*** DATASET RECORDS Section Begins ***
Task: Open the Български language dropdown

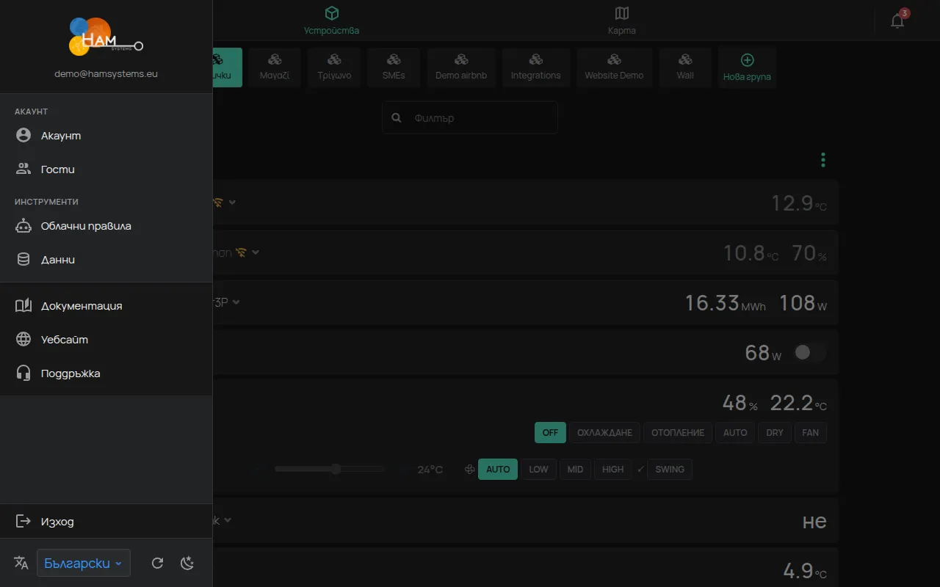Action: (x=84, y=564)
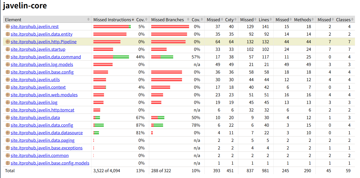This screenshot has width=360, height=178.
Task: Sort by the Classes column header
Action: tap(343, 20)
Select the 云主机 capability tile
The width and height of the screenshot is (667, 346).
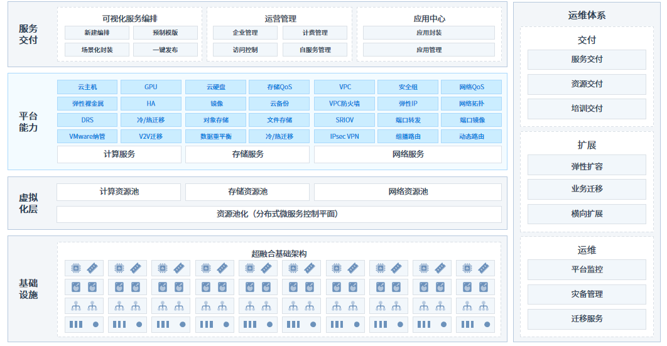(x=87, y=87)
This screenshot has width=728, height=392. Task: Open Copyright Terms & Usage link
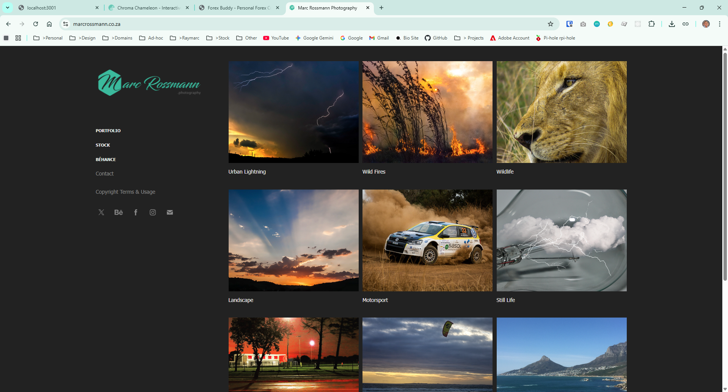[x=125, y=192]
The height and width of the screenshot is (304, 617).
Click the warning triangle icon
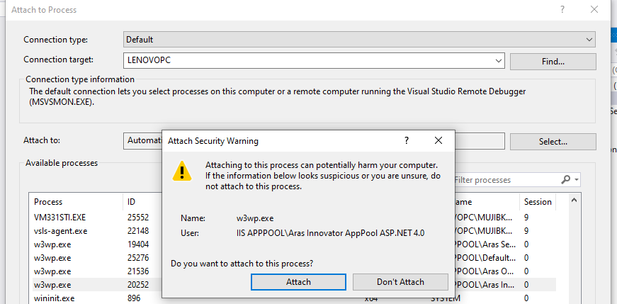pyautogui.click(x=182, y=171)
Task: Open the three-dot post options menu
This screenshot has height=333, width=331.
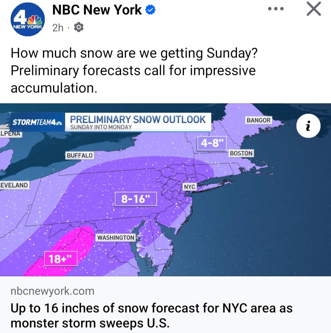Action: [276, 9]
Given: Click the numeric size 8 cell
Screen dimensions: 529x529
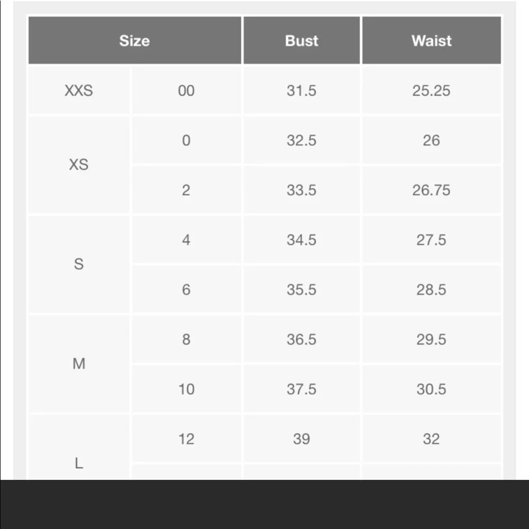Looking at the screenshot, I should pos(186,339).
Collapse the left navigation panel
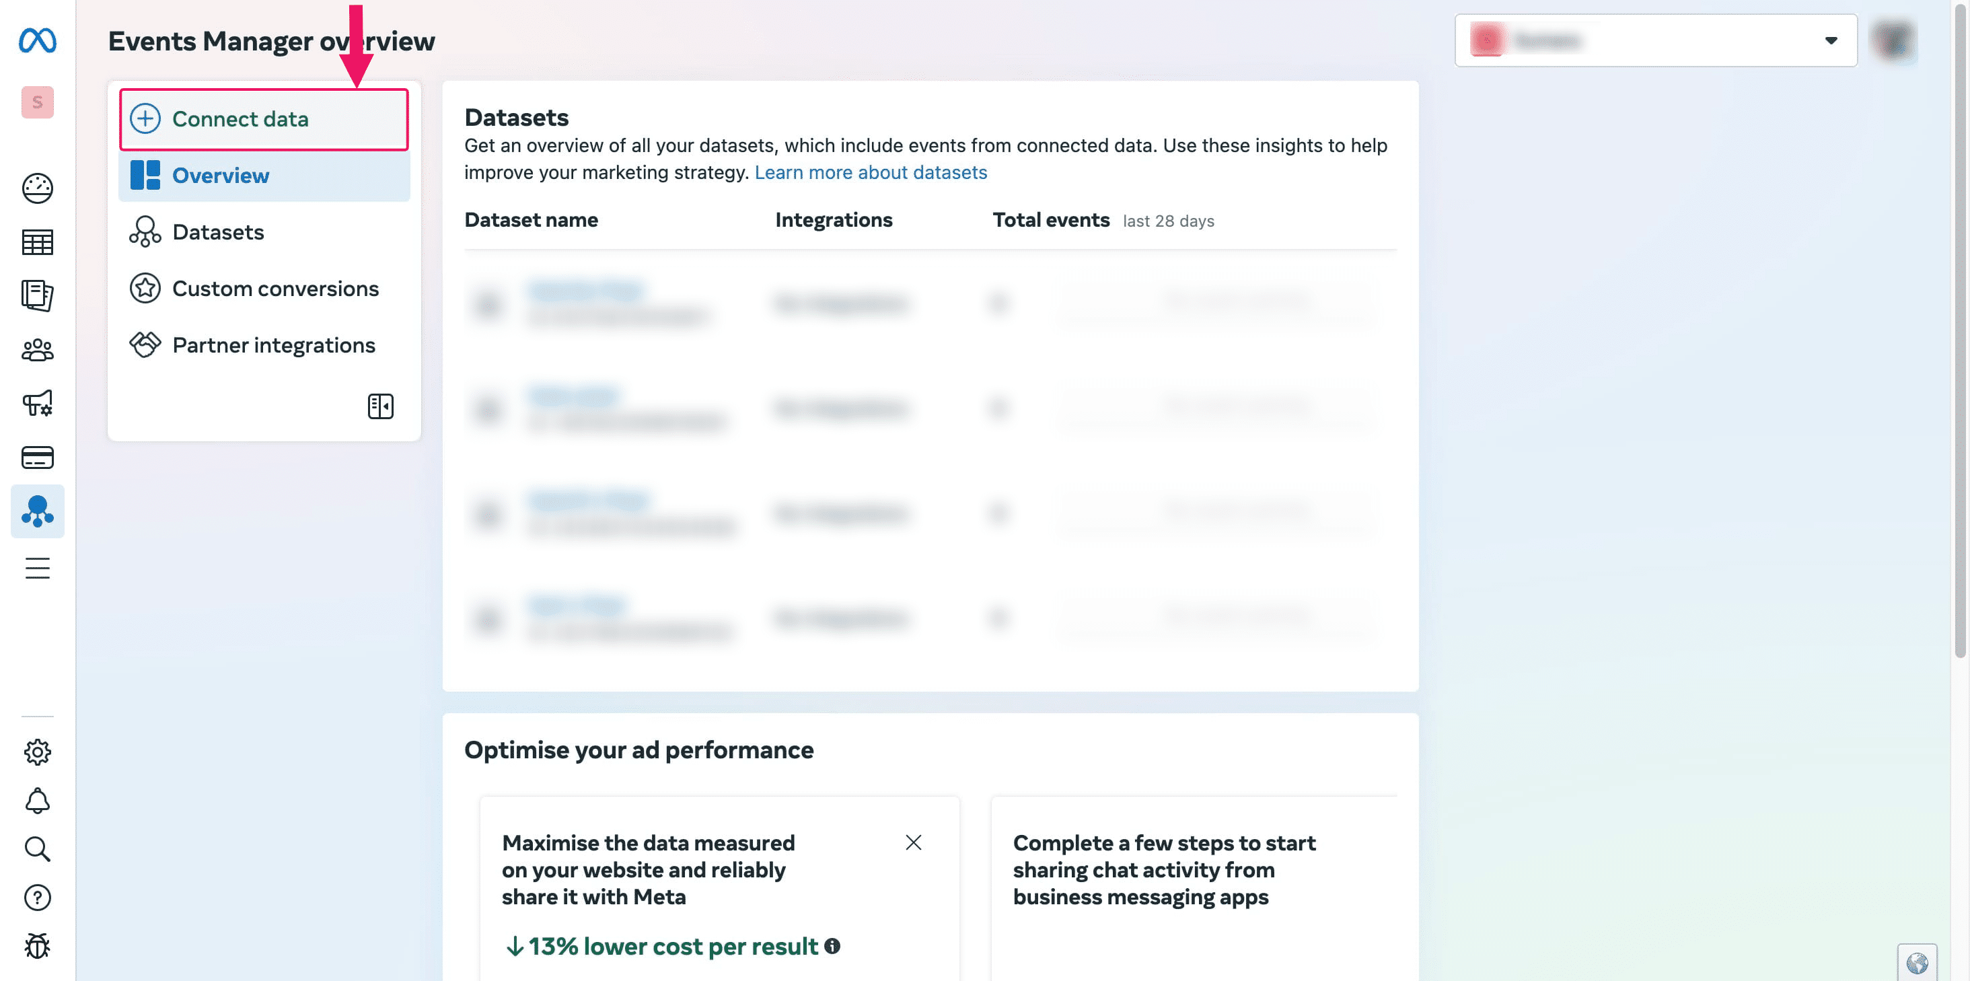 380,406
*** DATASET RECORDS Section Ends ***
**TASK TO COMPLETE**
Word for word, return the records shown above without their pictures.

**RESULT**
Task: Open the Български language dropdown

Action: (x=84, y=564)
This screenshot has width=360, height=178.
Task: Sort by the Classes column header
Action: tap(343, 20)
Select the 云主机 capability tile
The width and height of the screenshot is (667, 346).
(x=87, y=87)
This screenshot has width=728, height=392. Task: Open Copyright Terms & Usage link
[x=125, y=192]
The height and width of the screenshot is (304, 617).
Click the warning triangle icon
pyautogui.click(x=182, y=171)
Task: Open the three-dot post options menu
This screenshot has height=333, width=331.
Action: [276, 9]
Given: Click the numeric size 8 cell
Screen dimensions: 529x529
Looking at the screenshot, I should pos(186,339).
Collapse the left navigation panel
 380,406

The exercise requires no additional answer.